Dataset excerpts:
····················
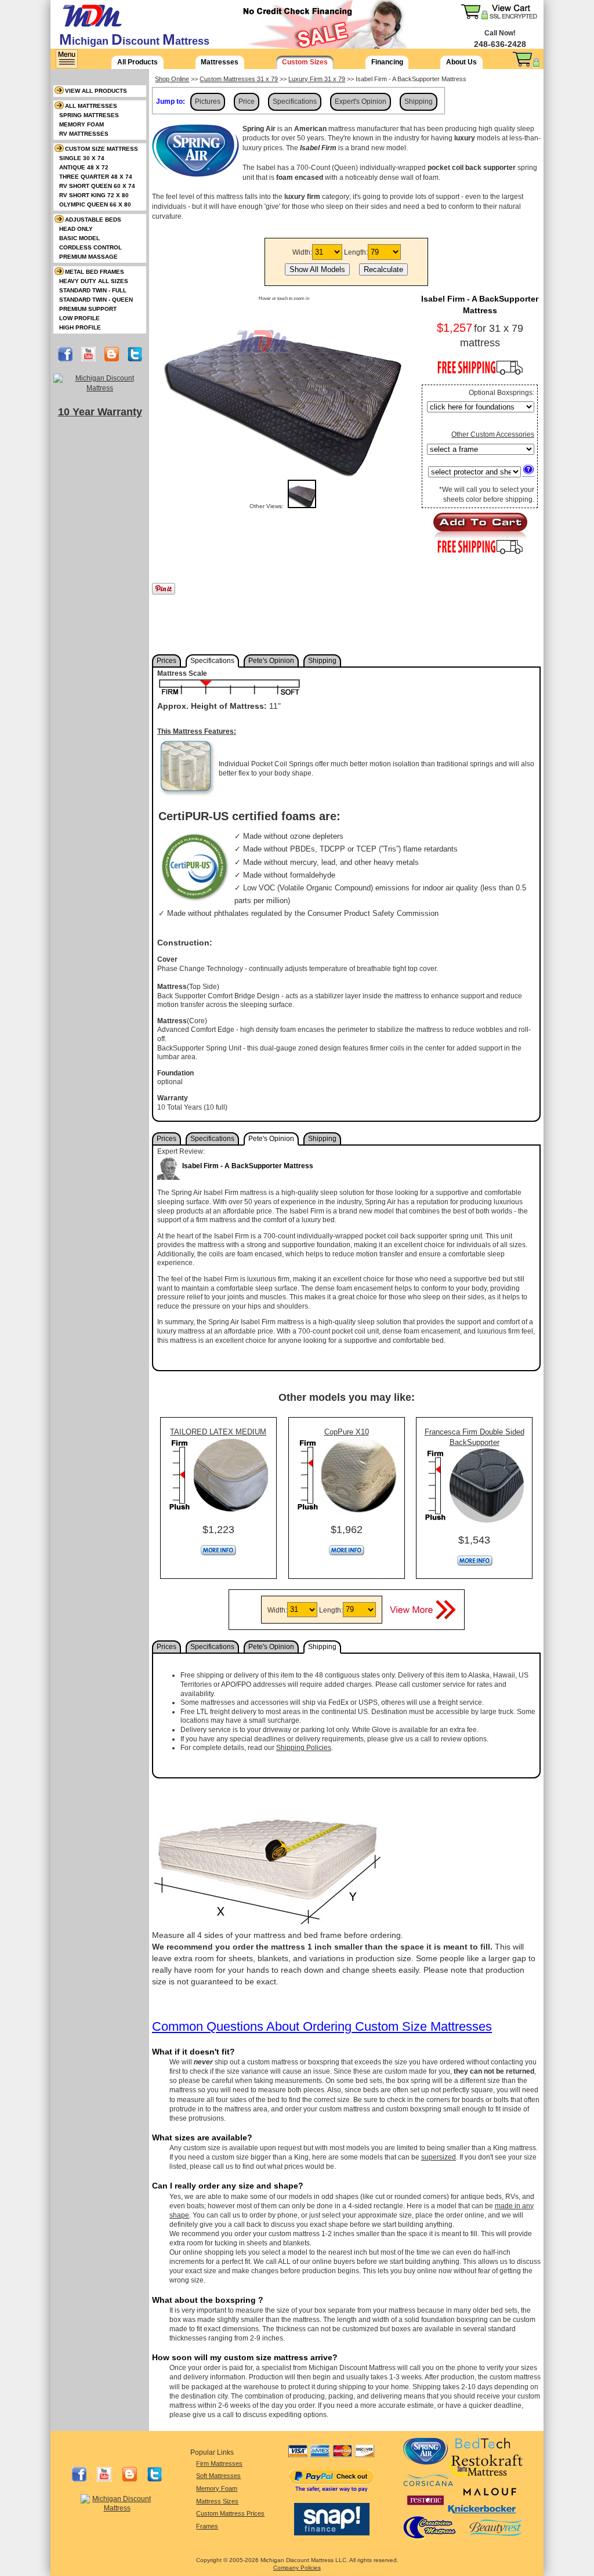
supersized (438, 2157)
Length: (356, 252)
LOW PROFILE (79, 318)
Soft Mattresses (218, 2475)
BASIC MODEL (79, 238)
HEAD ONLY (76, 229)
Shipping (418, 101)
····················
TASK TO COMPLETE ▸ What the response needs is every entry, repeated exactly, and none of the pictures.

SOLUTION TO THIS EXERCISE ▸
supersized (438, 2157)
Length: (356, 252)
LOW PROFILE (79, 318)
Soft Mattresses (218, 2475)
BASIC MODEL (79, 238)
HEAD ONLY (76, 229)
Shipping (418, 101)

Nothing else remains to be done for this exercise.